When extending the age limit of DSS, the method of elicitation appears to play a role. Especially open-ended questions and narratives seem to be effective in eliciting morpho-syntactically complex utterances. Fields and Ashmore (1980) specifically investigated the influence of data elicitation on the morpho-syntactical complexity captured by DSS, MLU, and inflectional scoring for 10 language delayed and 10 typically developing children between 4;6 and 6;6. They found that open-ended questions yielded higher DSS scores than picture tasks and also higher than data obtained from unstructured wireless telemetry recordings. Finestack and Abbeduto (2010) sampled narratives from their adolescent participants with Down syndrome and Fragile X syndrome. In fact, narratives or structured interviews with open-ended questions might be more effective than free-play situations for eliciting morpho-syntactically complex samples from older children. Kemper, Rice, and Chen (1995) analyzed narratives from 62 children 5–10 years of age and found a rapid developmental increase of MLU and DSS up to the age of 6, followed by a slowdown until approximately 8 years of age.
A second important factor is sample size. Johnson and Tomblin (1975) compared the reliability of DSS based on 50-sentence speech samples of 50 children aged 4;8–5;2. The original speech samples were cut into five-sentence slices and recombined to sample sizes varying between 10 and 250 sentences. As expected, the reliability was growing with sample size, but was still relatively low for 50 sentences (r = .75) and 100 sentences (r = .86). Only with 150 sentences a reliability of r = .90 was reached.
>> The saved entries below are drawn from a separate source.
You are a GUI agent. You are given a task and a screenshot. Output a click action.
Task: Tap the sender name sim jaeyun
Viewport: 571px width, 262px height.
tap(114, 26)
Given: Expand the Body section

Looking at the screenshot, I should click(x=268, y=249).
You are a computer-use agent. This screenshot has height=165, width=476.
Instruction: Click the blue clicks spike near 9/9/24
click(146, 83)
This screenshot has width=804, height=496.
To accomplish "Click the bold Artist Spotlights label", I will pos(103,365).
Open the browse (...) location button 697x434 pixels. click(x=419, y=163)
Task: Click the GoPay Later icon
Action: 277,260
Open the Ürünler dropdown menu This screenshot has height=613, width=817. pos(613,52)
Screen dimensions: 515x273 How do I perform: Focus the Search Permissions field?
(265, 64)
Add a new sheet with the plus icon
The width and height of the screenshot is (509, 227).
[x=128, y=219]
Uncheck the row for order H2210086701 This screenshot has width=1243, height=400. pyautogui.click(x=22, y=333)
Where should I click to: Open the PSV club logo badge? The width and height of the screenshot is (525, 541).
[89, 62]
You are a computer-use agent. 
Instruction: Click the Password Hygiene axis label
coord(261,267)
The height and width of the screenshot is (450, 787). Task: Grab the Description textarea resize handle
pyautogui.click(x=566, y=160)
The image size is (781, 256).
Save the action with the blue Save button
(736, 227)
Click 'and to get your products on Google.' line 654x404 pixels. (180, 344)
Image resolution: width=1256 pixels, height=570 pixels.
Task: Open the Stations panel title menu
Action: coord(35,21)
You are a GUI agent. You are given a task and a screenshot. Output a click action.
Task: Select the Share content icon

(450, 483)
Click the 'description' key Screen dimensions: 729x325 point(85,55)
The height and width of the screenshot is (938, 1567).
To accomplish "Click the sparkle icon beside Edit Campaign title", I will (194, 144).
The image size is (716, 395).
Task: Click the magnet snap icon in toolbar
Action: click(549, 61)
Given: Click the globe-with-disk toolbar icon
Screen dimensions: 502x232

This method of combining samples from different children, however, is based on the assumption that the children of an age group obtain a similar DSS score, which is not necessarily the case. We think that an intra-individual comparison of different sample sizes is necessary for the investigation of sample size effects. Even so, this study suggests that the commonly recommended sample size of 50 sentences for DSS might be too low to yield reliable results.
Although a number of studies indicate an interesting relationship between DSS and MLU, as well as IPSyn, there has not yet been any systematic comparison of profiles for typically developing children and children with different types of disorders. Also, the sampling method and the minimal sample size issue should be further investigated, in order to obtain reliable cross-sectional results and to determine the upper age limit for typically developing children.
Constructing a Developmental Sentence Score for Japanese (DSSJ)
Overall, DSS appears to be an attractive measure of morpho-syntactic development. DSS covers a relatively wide age range and delivers detailed information on development within separate grammatical areas, which makes it a promising tool for the research and the assessment of typically and atypically developing children. We therefore decided to construct a morpho-syntactic index for Japanese based on the model of the English DSS. When adapting DSS to Japanese we faced the following problems.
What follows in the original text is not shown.